Deep Learning Feature

Since the success of convolution neural network in image classification, more and more works are proposing to use the convolution neural network as the feature detector of the image, e.g., End-to-end Learning of Deep Visual Representations for Image Retrieval and Collaborative Index Embedding for Image Retrieval. Those works has suggested the top level response map (which captures semantic information) doesn’t work as well as the intemediate level response map for image retrieval. Pooling method is then applied to aggregate the response map into the feature vector, e.g.,:

  • sum pooling
  • max pooling
  • average pooling
  • MOP Pooling (Multi-scale Orderless Pooling): Our proposed feature is a concatenation of the feature vectors from three levels: (a)Level 1, corresponding to the 4096-dimensional CNN activation for the entire 256x256image; (b) Level 2, formed by extracting activations from 128x128 patches and VLADpooling them with a codebook of 100 centers; (c) Level 3, formed in the same way aslevel 2 but with 64*64 patches.
  • Cross dimensional weighted pooling: each feature channels receive its own weight based on its importance to image retrieval.
  • RMAC pooling: similar as MOP Pooling, but the pooling happens on the response map instead of the input.
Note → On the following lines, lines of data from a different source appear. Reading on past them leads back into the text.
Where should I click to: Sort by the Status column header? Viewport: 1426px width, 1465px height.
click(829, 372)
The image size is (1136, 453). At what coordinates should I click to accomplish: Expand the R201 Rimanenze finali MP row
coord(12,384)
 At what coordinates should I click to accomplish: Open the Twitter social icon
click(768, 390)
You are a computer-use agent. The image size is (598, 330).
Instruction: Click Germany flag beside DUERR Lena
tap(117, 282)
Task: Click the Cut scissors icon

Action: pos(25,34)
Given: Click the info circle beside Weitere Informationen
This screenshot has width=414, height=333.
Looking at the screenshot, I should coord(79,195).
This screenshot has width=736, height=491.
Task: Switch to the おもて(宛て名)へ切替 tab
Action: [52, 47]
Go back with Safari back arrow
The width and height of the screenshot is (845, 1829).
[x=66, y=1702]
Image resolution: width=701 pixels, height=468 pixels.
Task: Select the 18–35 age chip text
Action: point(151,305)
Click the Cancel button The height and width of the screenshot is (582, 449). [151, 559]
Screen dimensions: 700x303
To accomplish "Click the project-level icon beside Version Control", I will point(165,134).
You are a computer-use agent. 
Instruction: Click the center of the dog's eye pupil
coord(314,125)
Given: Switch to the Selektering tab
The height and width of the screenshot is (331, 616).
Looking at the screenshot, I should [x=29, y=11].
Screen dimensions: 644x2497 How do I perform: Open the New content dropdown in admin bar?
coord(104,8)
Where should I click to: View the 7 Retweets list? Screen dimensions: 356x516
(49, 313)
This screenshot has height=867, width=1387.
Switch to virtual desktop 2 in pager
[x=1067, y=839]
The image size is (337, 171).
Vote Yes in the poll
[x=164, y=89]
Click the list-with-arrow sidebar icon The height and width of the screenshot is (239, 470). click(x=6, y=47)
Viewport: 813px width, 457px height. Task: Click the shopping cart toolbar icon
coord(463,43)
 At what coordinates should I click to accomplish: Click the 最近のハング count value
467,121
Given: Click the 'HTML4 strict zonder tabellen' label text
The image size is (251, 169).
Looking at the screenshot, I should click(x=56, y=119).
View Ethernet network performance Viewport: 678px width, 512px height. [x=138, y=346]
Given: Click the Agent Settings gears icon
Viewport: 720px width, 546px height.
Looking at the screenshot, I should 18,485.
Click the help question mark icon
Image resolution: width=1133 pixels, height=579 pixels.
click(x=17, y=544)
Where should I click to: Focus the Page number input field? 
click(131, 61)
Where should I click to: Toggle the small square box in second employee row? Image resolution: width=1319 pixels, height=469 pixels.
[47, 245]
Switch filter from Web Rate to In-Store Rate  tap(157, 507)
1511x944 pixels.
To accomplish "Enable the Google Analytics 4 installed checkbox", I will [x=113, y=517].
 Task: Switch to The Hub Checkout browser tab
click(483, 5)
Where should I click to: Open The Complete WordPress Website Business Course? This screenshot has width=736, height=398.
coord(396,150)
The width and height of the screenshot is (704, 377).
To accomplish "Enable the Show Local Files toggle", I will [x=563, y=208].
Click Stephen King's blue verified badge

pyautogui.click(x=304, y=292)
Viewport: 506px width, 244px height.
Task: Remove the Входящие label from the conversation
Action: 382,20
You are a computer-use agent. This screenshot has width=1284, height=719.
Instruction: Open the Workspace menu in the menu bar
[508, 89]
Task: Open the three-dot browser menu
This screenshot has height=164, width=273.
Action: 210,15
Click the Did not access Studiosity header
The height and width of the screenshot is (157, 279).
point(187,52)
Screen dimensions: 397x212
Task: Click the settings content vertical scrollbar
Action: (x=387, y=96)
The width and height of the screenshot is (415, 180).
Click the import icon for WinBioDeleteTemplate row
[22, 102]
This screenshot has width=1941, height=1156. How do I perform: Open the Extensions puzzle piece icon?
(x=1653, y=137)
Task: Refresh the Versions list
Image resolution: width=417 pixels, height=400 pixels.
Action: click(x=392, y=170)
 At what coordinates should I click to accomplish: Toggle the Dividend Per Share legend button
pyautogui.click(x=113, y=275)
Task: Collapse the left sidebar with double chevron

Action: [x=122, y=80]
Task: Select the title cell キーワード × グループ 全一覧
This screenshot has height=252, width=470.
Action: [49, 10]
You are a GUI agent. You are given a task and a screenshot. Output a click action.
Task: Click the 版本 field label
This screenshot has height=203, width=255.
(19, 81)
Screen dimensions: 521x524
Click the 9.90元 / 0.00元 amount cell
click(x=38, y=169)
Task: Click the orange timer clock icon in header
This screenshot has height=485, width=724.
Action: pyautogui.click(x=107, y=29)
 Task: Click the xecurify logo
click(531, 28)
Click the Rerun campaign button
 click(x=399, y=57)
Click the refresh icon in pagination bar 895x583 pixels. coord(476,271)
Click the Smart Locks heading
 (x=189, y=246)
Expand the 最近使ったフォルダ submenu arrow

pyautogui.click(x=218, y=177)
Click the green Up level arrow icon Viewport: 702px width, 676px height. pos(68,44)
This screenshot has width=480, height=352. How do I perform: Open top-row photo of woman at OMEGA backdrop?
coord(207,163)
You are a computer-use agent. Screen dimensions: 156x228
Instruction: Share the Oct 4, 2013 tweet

Typically the network is finetuned for improving the performance on the image retrieval:

Indexing

KD-tree is an classical method for indexing multi-dimensional feature vectors. For modern system, (locallity sensitive) hash and productivity quantization is widely used.

KD-tree

In a nutshell, KD-tree partition the high dimensional space by halves at each step, according to one of the feature dimension and then repeat this step until certain criterion. kd-trees are not suitable for efficiently finding the nearest neighbour in high dimensional spaces. In very high dimensional spaces, the curse of dimensionality causes the algorithm to need to visit many more branches than in lower dimensional spaces.

Locality Sensitive Hash

LSH is a way to randomly partition the ambient space into cells that respect the desired similarity metric. The core building block of LSH are locality-sensitive hash functions. We say that a hash function (or more precisely, a family of hash functions) is locality sensitive if the following property holds: pairs of points that are close together are more likely to collide than pairs of points that are far apart. LSH data structures use locality-sensitive hash functions in order to partition the space in wich the dataset lives: every possible hash value essentially corresponds to its own cell.

Productivity Quantization (PQ)

Product quantization (PQ) is an effective vector quantization method. A product quantizer can generate an exponentially large codebook at very low memory/time cost. The essence of PQ is to decompose the high-dimensional vector space into the Cartesian product of subspaces and then quantize these subspaces separately.